> _Text segment_:

=-=-=

<h1 align="center">Sentiment Analysis using LSTM</h1>

### Import

In [3]:
import torch
import torch.nn as nn
from torch.utils.data import Dataset, DataLoader
import pandas as pd
from sklearn.model_selection import train_test_split
from sklearn.preprocessing import LabelEncoder
from collections import Counter
import numpy as np
import re

### Load CSV

In [4]:
data=pd.read_csv(r"E:\Me\coding\IIT Guwahati Internship\Codes\archive\IMDB Dataset.csv")

In [5]:
df = pd.DataFrame(data) #converting to dataframe object

### Creating a simple tokeniser function

In [22]:
def simple_tokenize(text):
    return re.findall(r"\b\w+\b", text.lower())

tokenized_texts = [simple_tokenize(text) for text in df['review']]
all_words = [word for sent in tokenized_texts for word in sent]
vocab = ['<PAD>', '<UNK>'] + [word for word, freq in Counter(all_words).items() if freq >= 1]
word2idx = {word: idx for idx, word in enumerate(vocab)}

def encode_text(tokens, max_len=20):
    ids = [word2idx.get(token, word2idx['<UNK>']) for token in tokens]
    ids = ids[:max_len] + [word2idx['<PAD>']] * (max_len - len(ids))
    return ids

df['encoded'] = tokenized_texts
df['encoded'] = df['encoded'].apply(lambda x: encode_text(x))

In [23]:
label_enc = LabelEncoder()
df['label_id'] = label_enc.fit_transform(df['sentiment'])

### Data Splitting

In [24]:
class TextDataset(Dataset):
    def __init__(self, X, y):
        self.X = torch.tensor(np.array(X), dtype=torch.long)
        self.y = torch.tensor(y, dtype=torch.long)
    
    def __len__(self):
        return len(self.X)
    
    def __getitem__(self, idx):
        return self.X[idx], self.y[idx]

X_train, X_test, y_train, y_test = train_test_split(df['encoded'], df['label_id'], test_size=0.2, random_state=42)
train_dataset = TextDataset(list(X_train), list(y_train))
test_dataset = TextDataset(list(X_test), list(y_test))

train_loader = DataLoader(train_dataset, batch_size=2, shuffle=True)
test_loader = DataLoader(test_dataset, batch_size=2)


In [25]:
class SentimentModel(nn.Module):
    def __init__(self, vocab_size, embed_dim, hidden_dim, num_classes):
        super().__init__()
        self.embedding = nn.Embedding(vocab_size, embed_dim, padding_idx=0)
        self.lstm = nn.LSTM(embed_dim, hidden_dim, batch_first=True)
        self.fc = nn.Linear(hidden_dim, num_classes)

    def forward(self, x):
        embedded = self.embedding(x)
        _, (hidden, _) = self.lstm(embedded)

=-=-=

Data from a source:
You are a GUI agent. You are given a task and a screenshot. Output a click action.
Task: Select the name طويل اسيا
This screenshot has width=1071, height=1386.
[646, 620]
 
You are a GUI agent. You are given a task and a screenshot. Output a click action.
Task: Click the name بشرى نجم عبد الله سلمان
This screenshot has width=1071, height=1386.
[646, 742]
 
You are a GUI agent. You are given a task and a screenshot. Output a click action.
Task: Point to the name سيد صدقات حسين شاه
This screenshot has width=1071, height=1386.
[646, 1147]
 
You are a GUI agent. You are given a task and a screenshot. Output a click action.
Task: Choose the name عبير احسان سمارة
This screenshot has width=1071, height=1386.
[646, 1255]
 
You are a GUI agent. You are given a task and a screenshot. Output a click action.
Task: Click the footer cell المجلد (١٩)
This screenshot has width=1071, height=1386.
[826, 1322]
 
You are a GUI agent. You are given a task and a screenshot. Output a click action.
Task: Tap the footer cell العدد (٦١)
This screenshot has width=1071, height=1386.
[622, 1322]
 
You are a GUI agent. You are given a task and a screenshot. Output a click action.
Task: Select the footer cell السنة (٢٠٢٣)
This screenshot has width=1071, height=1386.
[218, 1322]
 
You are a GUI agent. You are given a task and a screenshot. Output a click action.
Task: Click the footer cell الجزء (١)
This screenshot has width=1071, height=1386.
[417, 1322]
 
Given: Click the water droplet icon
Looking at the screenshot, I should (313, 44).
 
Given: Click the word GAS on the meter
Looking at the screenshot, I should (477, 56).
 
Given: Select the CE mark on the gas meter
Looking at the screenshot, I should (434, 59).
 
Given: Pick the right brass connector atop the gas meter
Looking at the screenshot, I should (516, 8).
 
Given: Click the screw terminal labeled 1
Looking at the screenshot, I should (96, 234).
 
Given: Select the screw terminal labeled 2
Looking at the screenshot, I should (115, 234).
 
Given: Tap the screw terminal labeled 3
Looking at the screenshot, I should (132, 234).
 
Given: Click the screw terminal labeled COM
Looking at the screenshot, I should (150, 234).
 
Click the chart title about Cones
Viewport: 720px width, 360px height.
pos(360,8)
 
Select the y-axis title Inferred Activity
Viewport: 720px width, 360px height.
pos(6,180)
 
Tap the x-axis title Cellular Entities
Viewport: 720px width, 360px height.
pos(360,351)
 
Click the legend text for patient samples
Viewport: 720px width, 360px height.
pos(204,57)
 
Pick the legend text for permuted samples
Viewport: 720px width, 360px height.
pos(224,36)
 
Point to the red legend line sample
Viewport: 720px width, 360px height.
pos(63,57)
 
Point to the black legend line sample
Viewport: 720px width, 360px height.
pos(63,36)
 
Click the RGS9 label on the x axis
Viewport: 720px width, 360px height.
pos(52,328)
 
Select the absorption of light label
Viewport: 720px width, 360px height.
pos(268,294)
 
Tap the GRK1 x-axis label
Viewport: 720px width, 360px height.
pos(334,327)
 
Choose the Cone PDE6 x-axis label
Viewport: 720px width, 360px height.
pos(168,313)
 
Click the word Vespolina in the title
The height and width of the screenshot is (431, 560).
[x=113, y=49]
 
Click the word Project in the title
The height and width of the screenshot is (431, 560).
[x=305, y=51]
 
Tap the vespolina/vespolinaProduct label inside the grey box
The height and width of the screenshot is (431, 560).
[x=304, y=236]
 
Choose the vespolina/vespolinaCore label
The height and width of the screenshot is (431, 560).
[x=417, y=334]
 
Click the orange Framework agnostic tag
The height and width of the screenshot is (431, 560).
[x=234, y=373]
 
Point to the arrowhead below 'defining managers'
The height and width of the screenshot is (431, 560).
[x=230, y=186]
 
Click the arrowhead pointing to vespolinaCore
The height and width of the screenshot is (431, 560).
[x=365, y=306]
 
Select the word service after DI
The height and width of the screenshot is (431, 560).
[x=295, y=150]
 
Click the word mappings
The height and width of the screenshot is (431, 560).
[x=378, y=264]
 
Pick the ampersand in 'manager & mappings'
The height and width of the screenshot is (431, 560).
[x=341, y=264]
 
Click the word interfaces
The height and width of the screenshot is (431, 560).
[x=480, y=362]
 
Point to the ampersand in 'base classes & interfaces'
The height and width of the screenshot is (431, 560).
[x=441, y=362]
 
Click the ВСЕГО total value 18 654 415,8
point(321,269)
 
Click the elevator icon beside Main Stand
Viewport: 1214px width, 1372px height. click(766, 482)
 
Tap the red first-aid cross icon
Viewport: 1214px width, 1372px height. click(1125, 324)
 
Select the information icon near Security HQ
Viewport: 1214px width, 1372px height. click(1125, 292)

=-=-=

> _Problem set_:
**1.** In the sentiment analysis notebook, what default maximum length does the encode_text function use for each encoded review?
**2.** Write the next part of the LSTM sentiment analysis notebook, picking up right after its last line.

> _The results_:
**1.** 20

**2.**
        return self.fc(hidden[-1])

model = SentimentModel(vocab_size=len(vocab), embed_dim=50, hidden_dim=64, num_classes=len(label_enc.classes_))

In [26]:
device = torch.device("cuda" if torch.cuda.is_available() else "cpu")
model.to(device)

criterion = nn.CrossEntropyLoss()
optimizer = torch.optim.Adam(model.parameters(), lr=0.001)

for epoch in range(5):
    model.train()
    total_loss = 0
    for X_batch, y_batch in train_loader:
        X_batch, y_batch = X_batch.to(device), y_batch.to(device)
        optimizer.zero_grad()
        outputs = model(X_batch)
        loss = criterion(outputs, y_batch)
        loss.backward()
        optimizer.step()
        total_loss += loss.item()
    print(f"Epoch {epoch+1}, Loss: {total_loss:.4f}")


Epoch 1, Loss: 12695.5052
Epoch 2, Loss: 10351.1392
Epoch 3, Loss: 8784.1330
Epoch 4, Loss: 7199.8778
Epoch 5, Loss: 5614.0160


### Model Evaluation

In [27]:
model.eval()
correct, total = 0, 0
with torch.no_grad():
    for X_batch, y_batch in test_loader:
        X_batch, y_batch = X_batch.to(device), y_batch.to(device)
        outputs = model(X_batch)
        _, preds = torch.max(outputs, 1)
        correct += (preds == y_batch).sum().item()
        total += y_batch.size(0)

print(f"Test Accuracy: {correct/total * 100:.2f}%")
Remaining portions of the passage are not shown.